Investigation on Trust Transparency of Listed Companies: Why voluntary disclosure has dropped sharply?

After the disclosure season of listed companies' annual reports ended, the number of investors who asked listed companies about the list of the top five customers increased again.

On the interactive platform of Shenzhen Stock Exchange, more than 10 listed companies such as Shagang, Sunshine Power, Jinghua Laser and Fuliangde were asked by investors about their top five customers in the last year or the last three years.

For example, an investor asked an environmental protection company, "What are your top five customers in Si Qian?" The company replied: "The top five customers see the company's annual report, thank you!" However, in the company's 20021annual report, the top five customer names were called "12345" respectively, which was equivalent to no answer.

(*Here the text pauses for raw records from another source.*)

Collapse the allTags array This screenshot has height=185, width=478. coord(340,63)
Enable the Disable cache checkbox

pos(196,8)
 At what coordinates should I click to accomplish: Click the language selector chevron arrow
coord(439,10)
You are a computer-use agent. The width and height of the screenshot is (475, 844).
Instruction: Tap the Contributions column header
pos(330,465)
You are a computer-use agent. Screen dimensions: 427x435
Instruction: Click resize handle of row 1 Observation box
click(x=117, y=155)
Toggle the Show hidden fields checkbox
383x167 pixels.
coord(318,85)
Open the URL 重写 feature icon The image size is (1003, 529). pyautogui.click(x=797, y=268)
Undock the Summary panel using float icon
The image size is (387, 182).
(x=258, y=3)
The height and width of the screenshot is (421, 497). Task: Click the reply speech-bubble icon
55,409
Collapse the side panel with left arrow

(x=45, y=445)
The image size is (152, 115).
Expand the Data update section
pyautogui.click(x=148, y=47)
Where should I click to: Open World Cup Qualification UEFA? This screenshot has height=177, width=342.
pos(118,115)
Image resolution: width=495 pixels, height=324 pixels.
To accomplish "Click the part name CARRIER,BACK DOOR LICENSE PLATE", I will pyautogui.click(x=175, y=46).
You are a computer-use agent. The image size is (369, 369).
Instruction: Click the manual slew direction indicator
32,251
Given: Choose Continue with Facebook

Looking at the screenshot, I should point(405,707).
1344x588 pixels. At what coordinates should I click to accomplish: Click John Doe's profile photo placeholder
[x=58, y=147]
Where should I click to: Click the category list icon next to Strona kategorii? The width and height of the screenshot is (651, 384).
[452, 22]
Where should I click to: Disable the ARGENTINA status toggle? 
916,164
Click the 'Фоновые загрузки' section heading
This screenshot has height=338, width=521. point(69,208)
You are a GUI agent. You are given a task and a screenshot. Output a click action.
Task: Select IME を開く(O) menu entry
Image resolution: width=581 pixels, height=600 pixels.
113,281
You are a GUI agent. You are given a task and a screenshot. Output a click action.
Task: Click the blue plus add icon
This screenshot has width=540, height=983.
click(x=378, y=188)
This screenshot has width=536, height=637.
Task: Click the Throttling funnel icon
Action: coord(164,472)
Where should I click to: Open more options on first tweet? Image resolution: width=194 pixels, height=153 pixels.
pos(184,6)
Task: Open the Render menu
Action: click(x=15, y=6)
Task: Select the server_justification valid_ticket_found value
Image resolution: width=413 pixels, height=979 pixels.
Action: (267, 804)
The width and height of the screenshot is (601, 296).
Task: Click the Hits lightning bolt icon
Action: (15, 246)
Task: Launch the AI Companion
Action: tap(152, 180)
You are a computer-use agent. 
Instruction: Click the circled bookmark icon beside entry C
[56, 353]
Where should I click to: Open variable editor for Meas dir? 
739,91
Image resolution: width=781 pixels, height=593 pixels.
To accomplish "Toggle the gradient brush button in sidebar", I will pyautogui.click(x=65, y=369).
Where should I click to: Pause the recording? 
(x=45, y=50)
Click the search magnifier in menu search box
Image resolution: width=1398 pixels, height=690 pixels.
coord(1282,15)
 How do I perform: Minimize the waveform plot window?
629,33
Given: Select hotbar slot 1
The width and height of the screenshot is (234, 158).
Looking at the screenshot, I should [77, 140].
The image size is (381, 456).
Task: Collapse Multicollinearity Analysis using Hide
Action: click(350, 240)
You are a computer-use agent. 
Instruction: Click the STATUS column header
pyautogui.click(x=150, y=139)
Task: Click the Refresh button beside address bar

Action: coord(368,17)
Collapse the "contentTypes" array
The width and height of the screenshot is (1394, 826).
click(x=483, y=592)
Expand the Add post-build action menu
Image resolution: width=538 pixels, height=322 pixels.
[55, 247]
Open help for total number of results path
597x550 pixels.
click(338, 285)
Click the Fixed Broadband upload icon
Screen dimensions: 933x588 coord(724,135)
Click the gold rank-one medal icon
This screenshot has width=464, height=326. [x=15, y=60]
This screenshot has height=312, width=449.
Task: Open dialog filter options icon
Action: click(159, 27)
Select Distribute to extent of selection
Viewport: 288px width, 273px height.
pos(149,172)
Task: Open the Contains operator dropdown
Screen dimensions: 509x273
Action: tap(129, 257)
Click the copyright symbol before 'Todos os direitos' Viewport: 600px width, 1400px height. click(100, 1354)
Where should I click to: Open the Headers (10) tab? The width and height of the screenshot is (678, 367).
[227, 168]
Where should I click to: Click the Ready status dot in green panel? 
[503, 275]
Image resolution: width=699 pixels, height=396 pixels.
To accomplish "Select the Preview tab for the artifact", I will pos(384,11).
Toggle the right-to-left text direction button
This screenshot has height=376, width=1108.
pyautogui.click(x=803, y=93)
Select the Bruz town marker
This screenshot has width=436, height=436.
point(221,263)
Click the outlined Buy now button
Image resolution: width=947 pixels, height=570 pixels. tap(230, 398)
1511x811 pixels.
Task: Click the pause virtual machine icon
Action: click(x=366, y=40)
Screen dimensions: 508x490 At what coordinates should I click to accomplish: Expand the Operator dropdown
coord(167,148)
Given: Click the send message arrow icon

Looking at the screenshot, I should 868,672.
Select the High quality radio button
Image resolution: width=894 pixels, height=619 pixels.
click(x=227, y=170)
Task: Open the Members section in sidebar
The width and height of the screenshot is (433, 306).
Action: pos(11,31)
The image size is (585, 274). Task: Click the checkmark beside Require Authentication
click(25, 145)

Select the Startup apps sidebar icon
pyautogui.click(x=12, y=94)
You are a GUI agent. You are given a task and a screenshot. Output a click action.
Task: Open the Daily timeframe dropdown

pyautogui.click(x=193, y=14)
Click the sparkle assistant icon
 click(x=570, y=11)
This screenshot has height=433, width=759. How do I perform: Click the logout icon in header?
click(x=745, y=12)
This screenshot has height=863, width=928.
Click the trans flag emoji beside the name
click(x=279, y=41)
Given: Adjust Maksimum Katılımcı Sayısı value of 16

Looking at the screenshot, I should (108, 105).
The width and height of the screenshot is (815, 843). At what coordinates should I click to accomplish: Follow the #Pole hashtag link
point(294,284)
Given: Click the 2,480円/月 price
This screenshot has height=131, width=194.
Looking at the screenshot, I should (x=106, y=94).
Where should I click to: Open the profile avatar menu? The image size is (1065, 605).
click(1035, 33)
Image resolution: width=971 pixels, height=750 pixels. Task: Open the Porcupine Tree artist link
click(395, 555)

Compared with the company's "playing word games" in the reply, more companies that did not disclose the names of the top five customers bluntly replied: "The information of the top five customers involves the company's trade secrets, so it is not convenient to disclose them."

Under the trend of information disclosure as the core, the transparency of information disclosure of listed companies to important customers and suppliers is declining year by year.

With trade secrets as a shield, most enterprises are secretive about upstream and downstream information disclosure. After the names of customers and suppliers are hidden, the hidden related party transactions and financial fraud are more hidden, and the information asymmetry and the resulting risks increase, eroding the principle of "three publics".

"Top Five" Real Name Disclosure Rate

Has dropped below 10%

Take the disclosure of the top five customers as an example. In 2009, the total number of A-share listed companies was 1630, and the number of companies that disclosed the names of the top five customers in that year was 826, with a disclosure rate of 50.67%. The total number of listed companies in 20 10 is 1972, and the number of companies that disclose the names of the top five customers is 1043, with a disclosure rate of 52.89%. Since then, the real name disclosure rate of the top five customers has been declining. By 20021,the total number of listed companies had climbed to 468 1, while only 456 companies had disclosed the names of the top five customers, and the disclosure rate was as low as 9.74%.

The real name disclosure rate of the top five suppliers of listed companies has a similar trend, from the highest value of 20 12 of 25.69% to 202 1 of 10%.

In addition, the disclosure rates of the "top five" names of listed companies with different market capitalization and different industries also show significant differences.

From the perspective of market value, the real name disclosure rate of the top five customers has been falling all the way, regardless of large, medium and small market value companies (Figure 2). According to the comparison of market value scale, the disclosure rate of the top five customer names is inversely proportional to the market value scale of the company. In the past ten years, small market companies with capital less than 5 billion yuan have always been more willing to disclose than large market companies. 202 1, the disclosure rate of small market value companies is 12.63%, while the disclosure rate of large market value companies with more than 20 billion yuan is only 5.0 1%. Even in the most active year of disclosure, the disclosure rate of large-cap companies never exceeded 40%, and the disclosure rate of small-cap companies once exceeded 60%.

In terms of industry, in the annual report of 20021,the disclosure rate of the top five customers of traditional heavy industrial enterprises such as public utilities, coal, petroleum and petrochemical, building decoration and so on exceeded 20%; In contrast, the disclosure rate of fully competitive industries such as electronics, light industrial manufacturing and household appliances is less than 5% (table 1). To some extent, this shows that the corporate nature of the company and the fierce competition in the industry have affected the disclosure willingness of listed companies.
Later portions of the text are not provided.